= Beginning of Section =
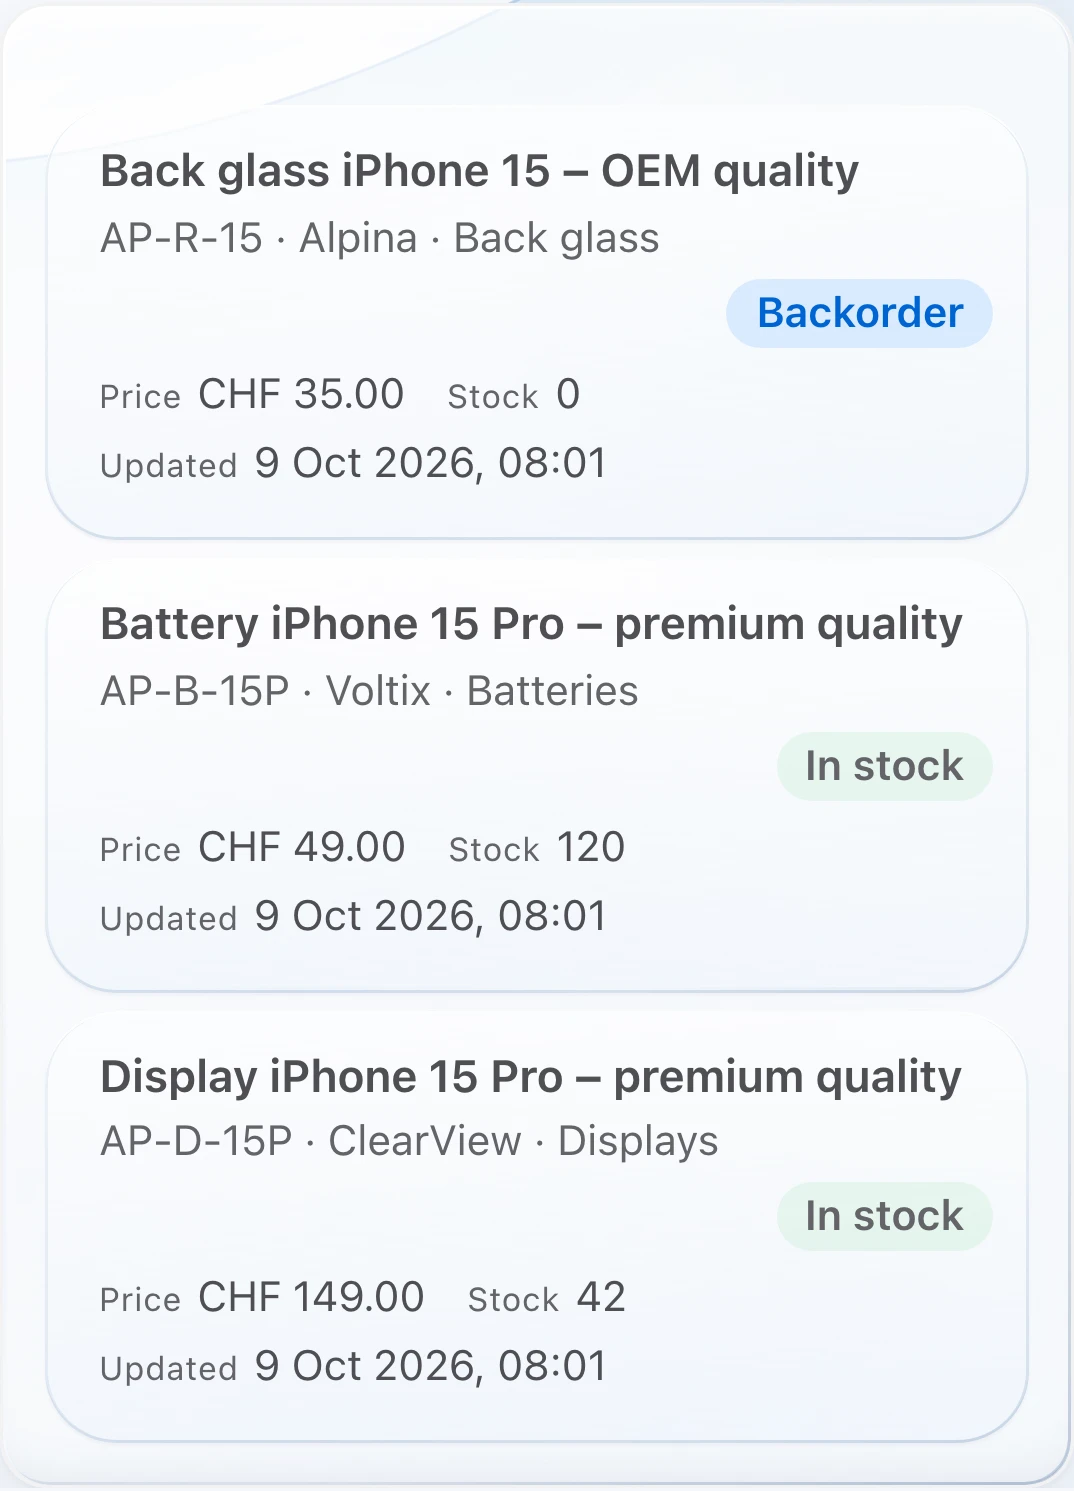Open Back glass iPhone 15 product title
This screenshot has width=1074, height=1491.
pos(480,172)
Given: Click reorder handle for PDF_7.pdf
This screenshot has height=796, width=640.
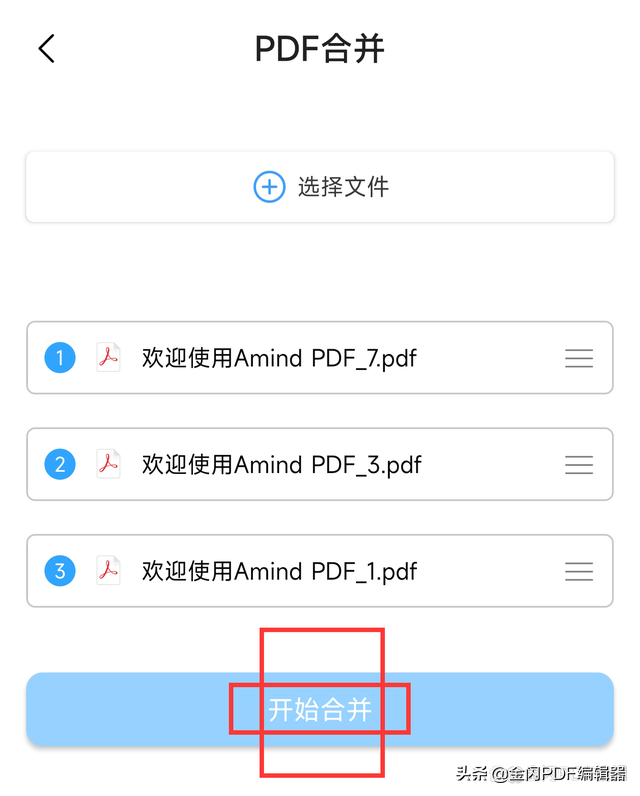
= End of Section =
Work to complete ▸ Lines from the one with "Given: Click reorder handle for PDF_7.pdf" through the final line of the records are the whole answer; print them exactly, minus any pictures.

Result below ▸
Given: Click reorder handle for PDF_7.pdf
This screenshot has height=796, width=640.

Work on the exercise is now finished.